> Requirement 1
Using the Dana Davis biography, decide whether each statement agrees with it: (a) Davis earned a bachelor's degree in Music from Loyola Marymount University in 2006; (b) Davis played Chastity Church in the film version of 10 Things I Hate About You; (c) Monica Dawson is the niece of Micah Sanders. Answer yes or no for each and quote the words of the biography that settle it.
> Requirement 2
Summarize the Dana Davis biography in two sentences.
> Requirement 3
Resume the Dana Davis biography after its last sentence and carry it forward.

> Document excerpt
+ + + +
Dana Davis (born October 4, 1978) is an American actress, voice actress, and novelist known for playing Monica Dawson on the NBC series Heroes (2007), Chastity Church on the ABC Family television series 10 Things I Hate About You (2009–10) and Carmen Phillips on the TNT series Franklin & Bash (2011–2013). She is an accomplished voice actress whose credits include Star vs. the Forces of Evil, She-Ra and the Princesses of Power,
and the role of Kit on Craig of the Creek.

Biography
Davis was born in Davenport, Iowa, and attended North High School. She is a trained violinist and attended Loyola Marymount University where she earned her bachelor's degree in Music in 2006.

Davis appeared alongside teen actress Hilary Duff in Raise Your Voice. She has also appeared in Veronica Mars, That's So Raven, The O.C., Gilmore Girls, Point Pleasant, Pushing Daisies, and Hidden Palms.

In July 2007, The Hollywood Reporter announced that Davis would be joining the second season of the TV series Heroes, as Monica Dawson, who was described as a "young hero" willing to "give up everything to help the people around her". The character is the niece of D.L. Hawkins and first cousin of Micah Sanders. She has the power of muscle mimicry, meaning she can master instantly any physical skill she witnesses.

Davis played the role of Peyton in the hit film Coach Carter (2005) alongside Ashanti. She also starred as Lisa Hines in Prom Night (2008). Davis played Chastity Church in the ABC Family series 10 Things I Hate About You (Gabrielle Union played the character in the film) appearing in all 20 episodes. According to series creator Carter Covington, Davis asked out of her contract after the 20 episodes to explore new career opportunities, so Chastity was written out as transferring to a new school; the show was cancelled shortly after the episode aired.
+ + + +
> Extracted entries
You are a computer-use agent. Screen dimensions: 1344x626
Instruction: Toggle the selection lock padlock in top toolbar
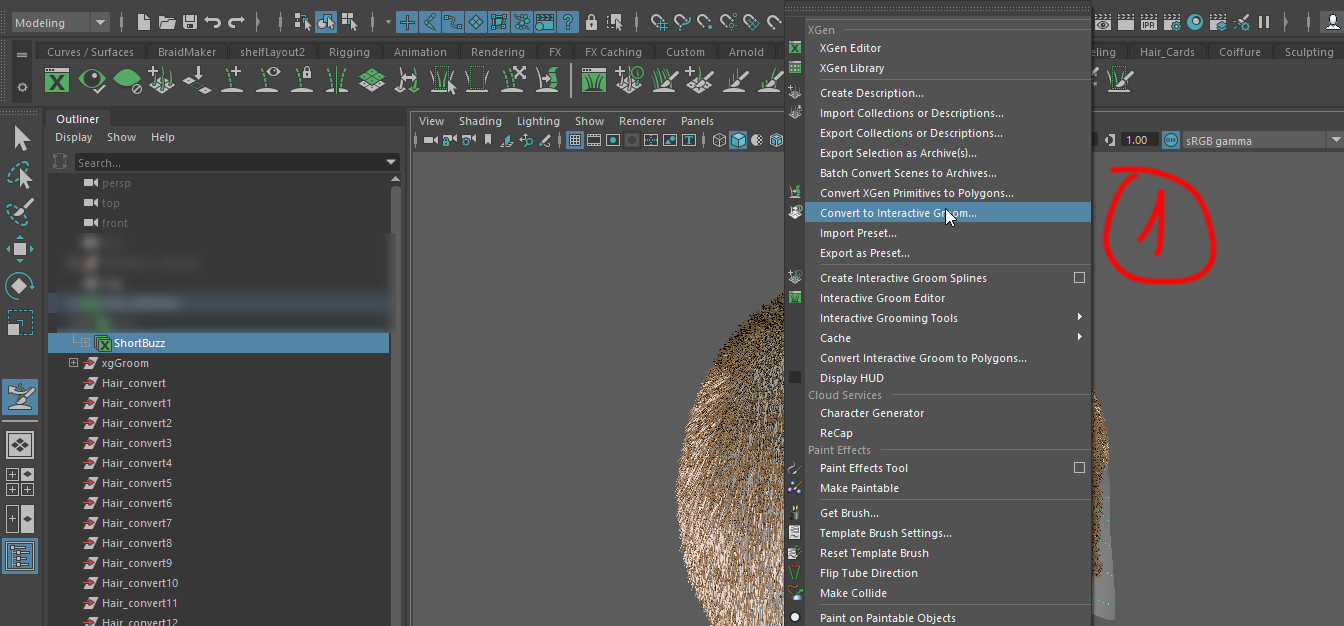[590, 22]
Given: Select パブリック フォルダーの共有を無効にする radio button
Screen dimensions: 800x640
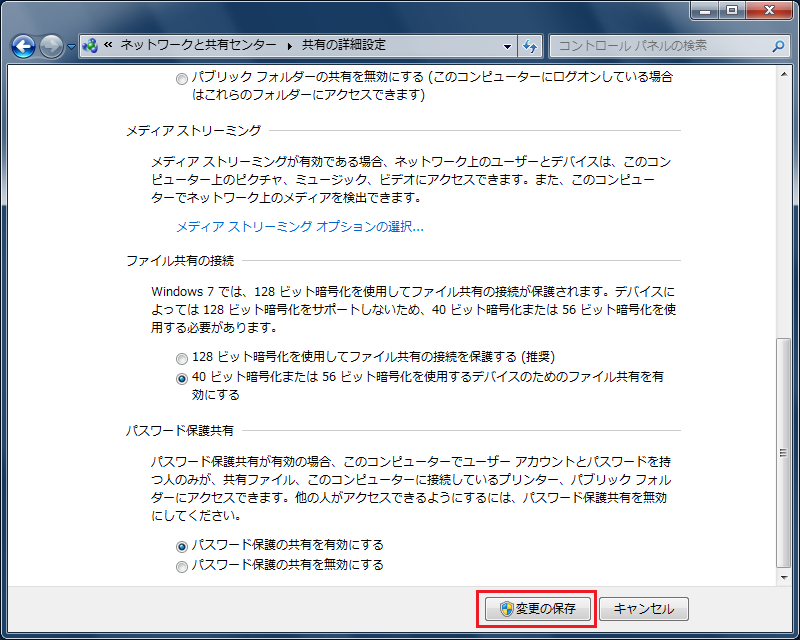Looking at the screenshot, I should click(x=181, y=78).
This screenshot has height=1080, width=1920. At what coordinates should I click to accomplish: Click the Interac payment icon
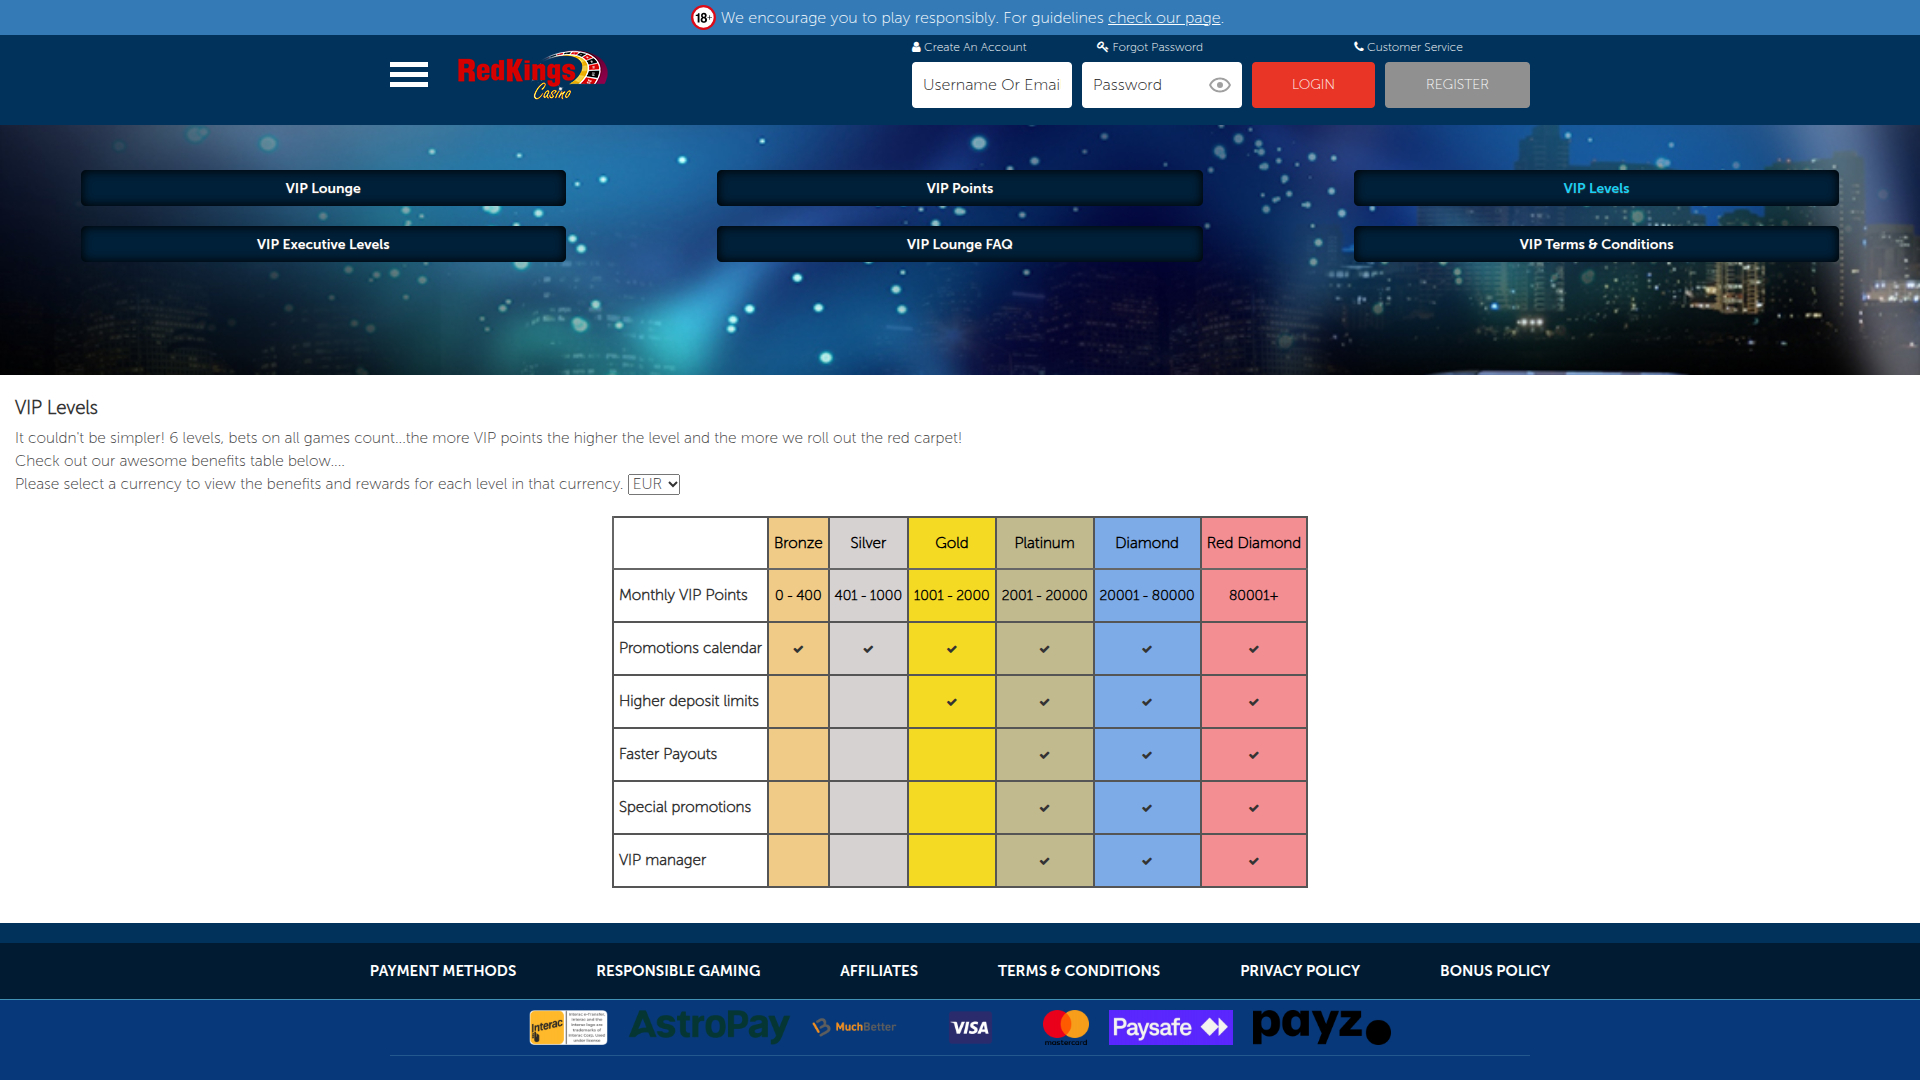[567, 1027]
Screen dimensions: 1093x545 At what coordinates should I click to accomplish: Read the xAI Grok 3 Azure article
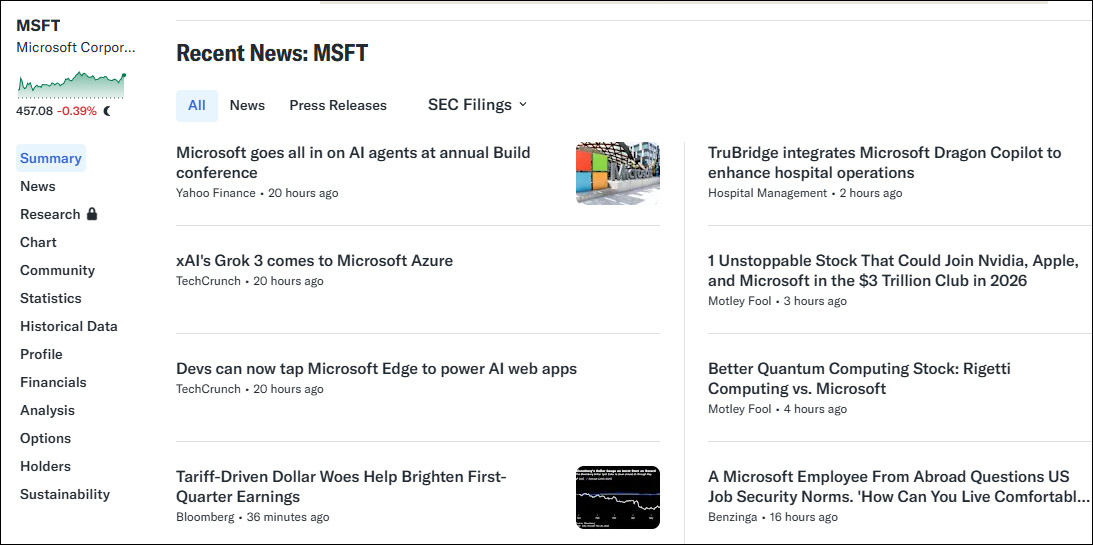point(314,261)
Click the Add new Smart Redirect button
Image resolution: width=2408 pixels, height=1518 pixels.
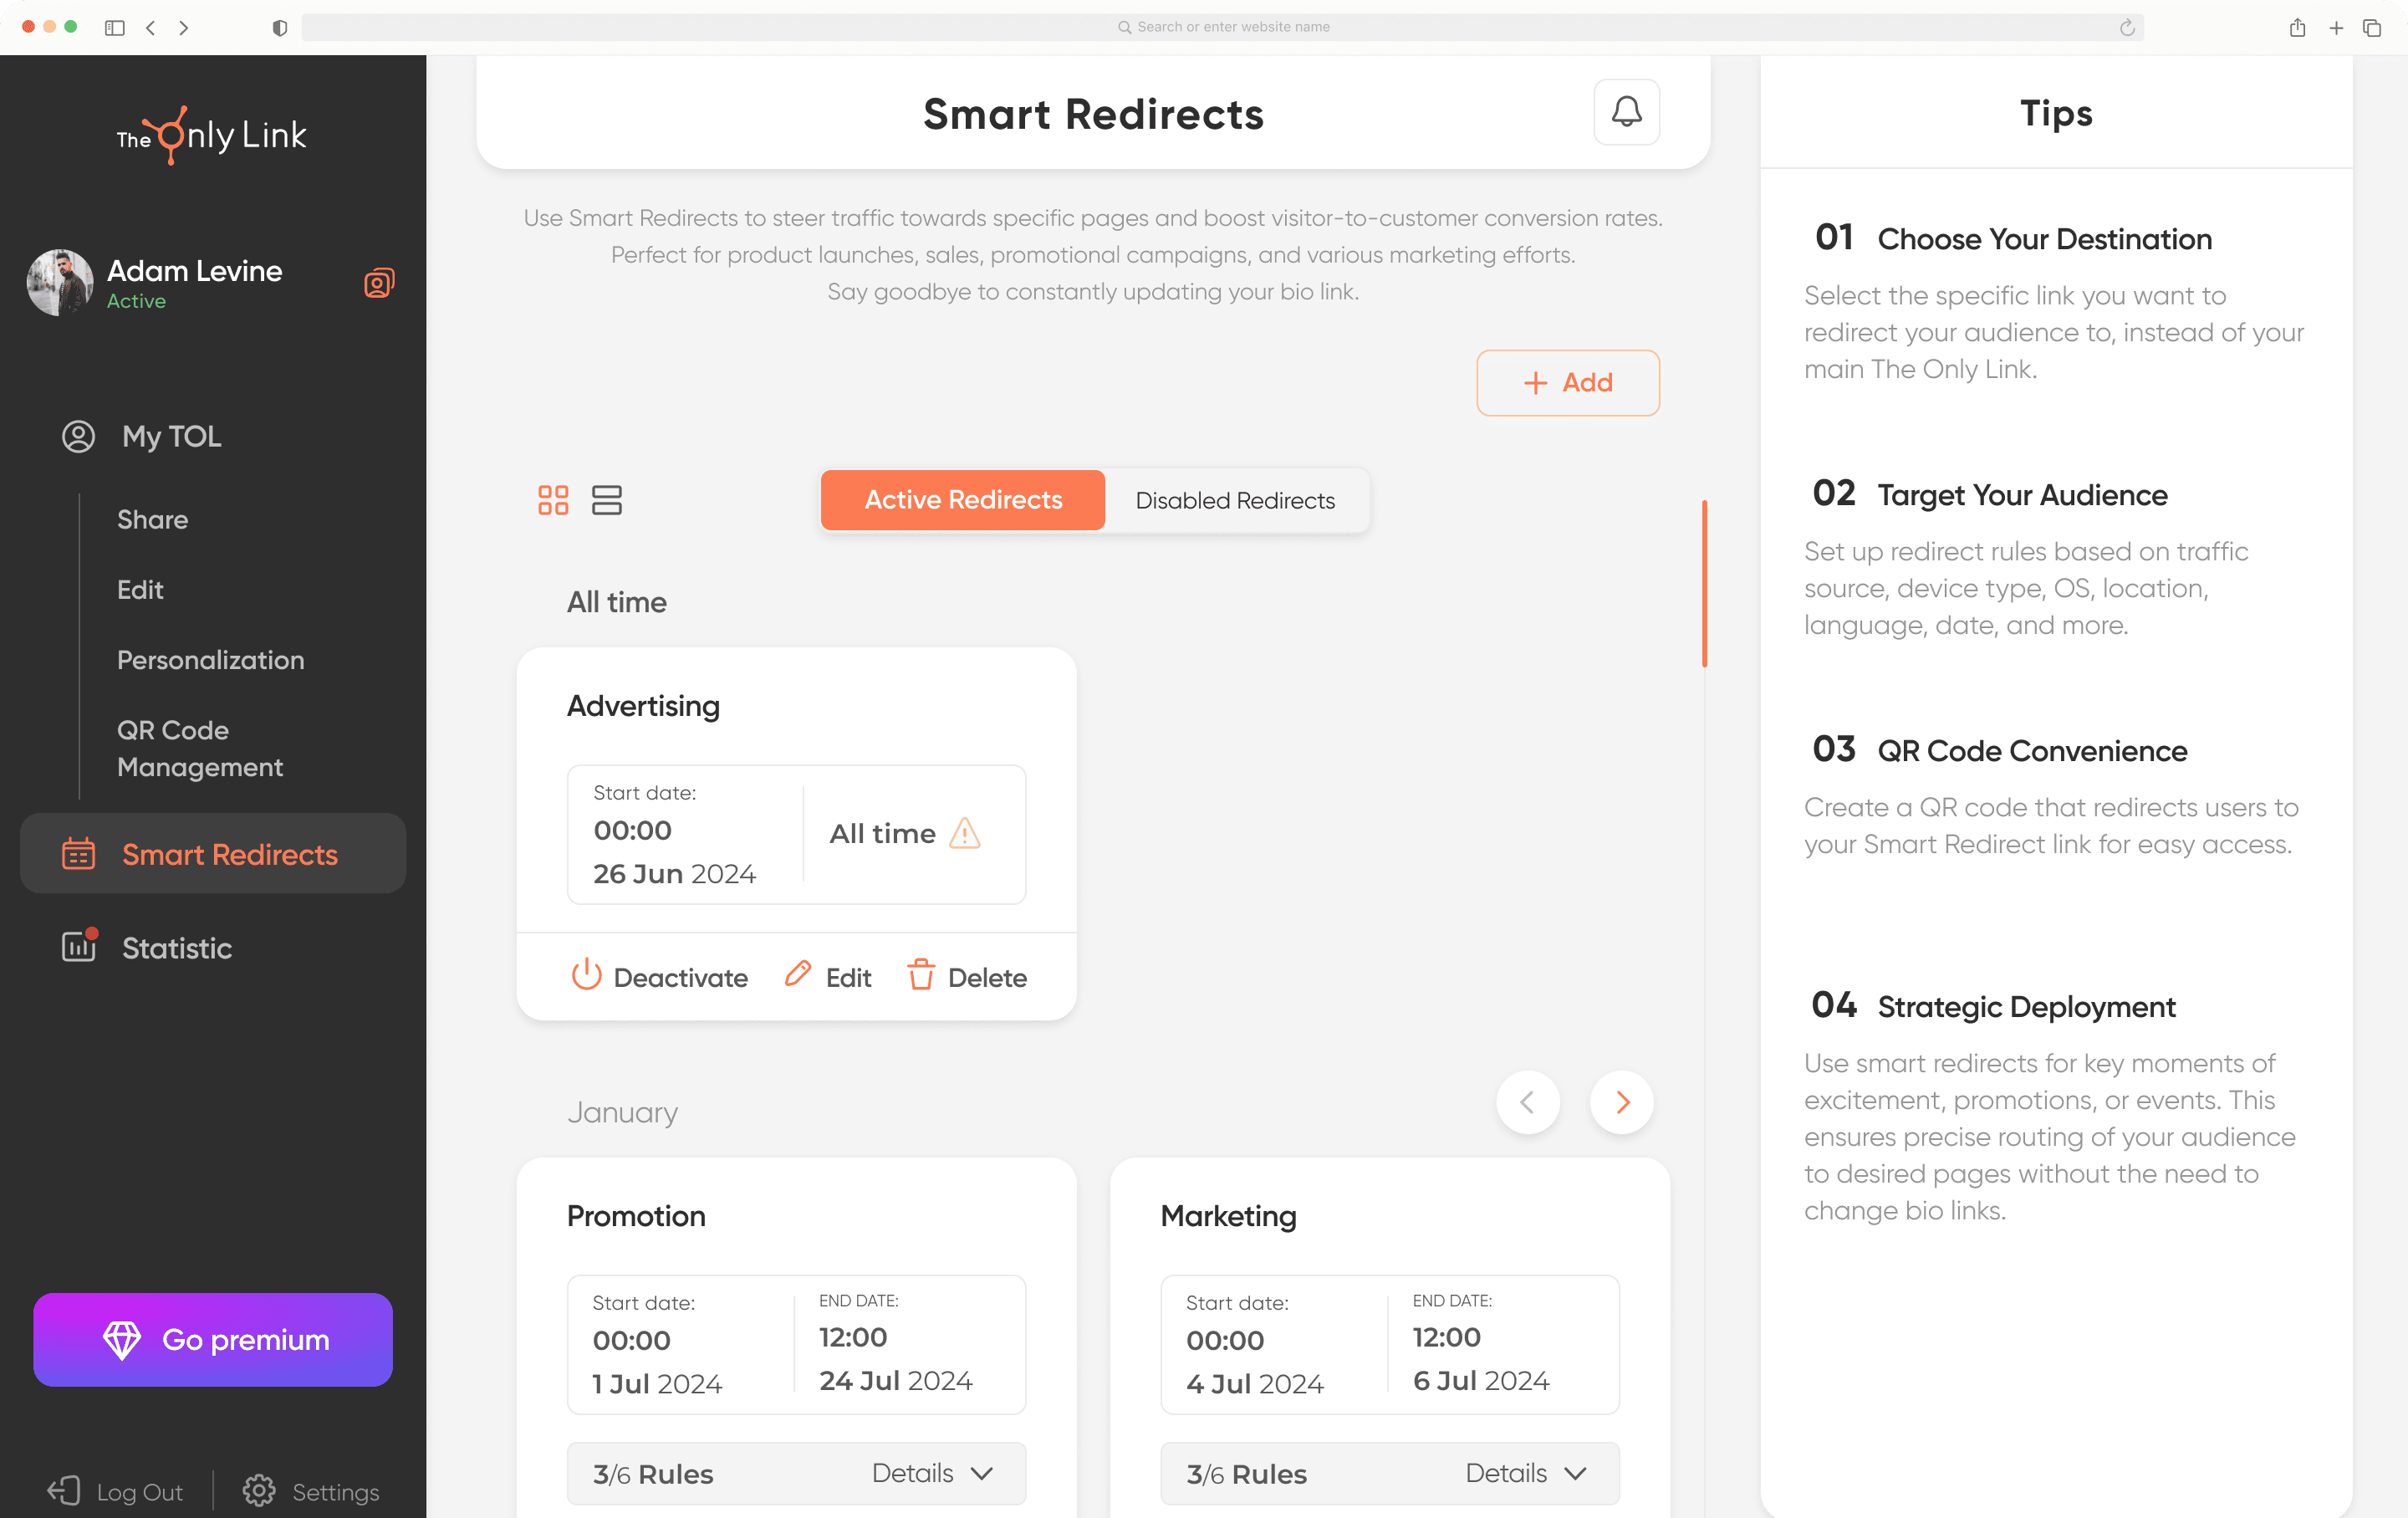tap(1568, 381)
+ + + +
> Expected answer 1
(a) Yes: "attended Loyola Marymount University where she earned her bachelor's degree in Music in 2006."
(b) No: "Gabrielle Union played the character in the film."
(c) No: "The character is the niece of D.L. Hawkins and first cousin of Micah Sanders."

> Expected answer 2
Dana Davis, born October 4, 1978, is an American actress, voice actress, and novelist known for playing Monica Dawson on Heroes, Chastity Church on 10 Things I Hate About You, and Carmen Phillips on Franklin & Bash. Born in Davenport, Iowa, she is a trained violinist with a bachelor's degree in Music from Loyola Marymount University, has appeared in films such as Coach Carter and Prom Night, and has voice credits on series including She-Ra and the Princesses of Power and Craig of the Creek.

> Expected answer 3
Books

Davis uses "Dana L. Davis" as her pen name, while retaining "Dana Davis" for her acting roles. She is the author of Tiffany Sly Lives Here Now, a contemporary young adult novel published by Harlequin Books in April 2018.

Her second novel, The Voice In My Head, was published by HarperCollins and released on May 28, 2019.

Her third novel, Roman and Jewell, was published by Inkyard Press and released in January 2021.

Davis's fourth novel, Someone You Used to Know, was released on October 18, 2022 by Skyscape Publishing.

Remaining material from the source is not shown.